Countered CP: “When faced with incontrovertible proof of CP’s strong operating and financial performance, Pershing Square continues to distort the record to distract shareholders from the fact that it has no plan and no ideas. CP is building on its significant momentum and continuing to achieve record operating metrics, which are resulting in improved financial results and creating enhanced shareholder value. CP is confident that the continued successful execution of the Multi-Year Plan by the CP management team will help drive further financial improvement, further operating ratio improvement, and further shareholder value creation.

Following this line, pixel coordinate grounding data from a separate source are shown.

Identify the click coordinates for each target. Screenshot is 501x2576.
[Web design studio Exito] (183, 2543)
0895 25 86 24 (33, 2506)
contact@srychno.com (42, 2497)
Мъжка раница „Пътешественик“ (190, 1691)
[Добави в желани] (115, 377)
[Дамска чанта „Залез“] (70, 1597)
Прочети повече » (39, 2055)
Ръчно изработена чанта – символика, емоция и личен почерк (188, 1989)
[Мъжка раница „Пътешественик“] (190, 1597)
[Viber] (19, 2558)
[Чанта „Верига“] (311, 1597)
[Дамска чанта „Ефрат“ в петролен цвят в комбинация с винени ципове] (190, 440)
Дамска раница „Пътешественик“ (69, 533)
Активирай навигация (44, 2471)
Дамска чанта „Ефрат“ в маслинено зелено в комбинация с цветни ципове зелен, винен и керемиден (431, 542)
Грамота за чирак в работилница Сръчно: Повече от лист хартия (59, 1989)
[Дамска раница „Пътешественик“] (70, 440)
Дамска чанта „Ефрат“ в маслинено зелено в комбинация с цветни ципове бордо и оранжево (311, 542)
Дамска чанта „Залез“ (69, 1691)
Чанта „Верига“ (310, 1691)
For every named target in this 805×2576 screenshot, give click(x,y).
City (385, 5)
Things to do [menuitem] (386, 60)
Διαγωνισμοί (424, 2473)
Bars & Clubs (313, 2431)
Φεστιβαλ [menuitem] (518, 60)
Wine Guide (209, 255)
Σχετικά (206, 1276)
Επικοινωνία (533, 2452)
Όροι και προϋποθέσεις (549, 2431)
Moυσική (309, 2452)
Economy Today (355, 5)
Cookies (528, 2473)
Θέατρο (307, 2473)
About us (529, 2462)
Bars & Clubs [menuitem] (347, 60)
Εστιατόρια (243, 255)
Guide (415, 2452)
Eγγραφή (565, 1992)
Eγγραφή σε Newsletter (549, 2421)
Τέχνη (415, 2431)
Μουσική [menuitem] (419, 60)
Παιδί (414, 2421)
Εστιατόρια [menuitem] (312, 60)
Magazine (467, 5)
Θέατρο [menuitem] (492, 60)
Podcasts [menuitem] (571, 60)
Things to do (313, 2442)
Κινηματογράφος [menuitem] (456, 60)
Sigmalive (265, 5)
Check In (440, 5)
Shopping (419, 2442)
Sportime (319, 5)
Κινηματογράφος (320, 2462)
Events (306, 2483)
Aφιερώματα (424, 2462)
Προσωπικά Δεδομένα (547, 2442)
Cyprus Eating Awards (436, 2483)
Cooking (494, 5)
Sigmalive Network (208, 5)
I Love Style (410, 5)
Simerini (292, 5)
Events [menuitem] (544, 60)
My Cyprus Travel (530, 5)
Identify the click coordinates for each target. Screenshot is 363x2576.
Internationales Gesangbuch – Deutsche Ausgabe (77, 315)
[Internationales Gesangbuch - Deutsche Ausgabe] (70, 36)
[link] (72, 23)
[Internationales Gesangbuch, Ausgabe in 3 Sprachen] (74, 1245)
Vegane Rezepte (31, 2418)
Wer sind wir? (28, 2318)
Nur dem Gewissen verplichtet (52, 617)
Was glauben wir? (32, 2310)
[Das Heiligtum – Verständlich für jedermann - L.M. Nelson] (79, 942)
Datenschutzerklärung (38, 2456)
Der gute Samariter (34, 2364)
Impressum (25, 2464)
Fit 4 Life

“CP’s Board is unanimous in its belief that Pershing Square’s demand that it replace the Company’s CEO with Hunter Harrison would delay and damage CP’s value-generating plan, and represents unwarranted risk to shareholder value at a critical time. Mr. Ackman and Mr. Harrison have publicly conceded that neither Pershing Square nor Mr. Harrison have any plan for reducing CP’s operating ratio. Mr. Harrison has admitted if he were installed as President and CEO that it would take him some 18 months to get his team in place, develop a plan and begin to ‘move the needle.’ Despite much rhetoric, Pershing Square still has no plan. “
Said one observer, “Pershing Square’s reliance on spouting lots of numbers reminds me of that old saw about the Skid Row bum leaning against a lamp post. He’s using that lamp post for support—not for illumination.”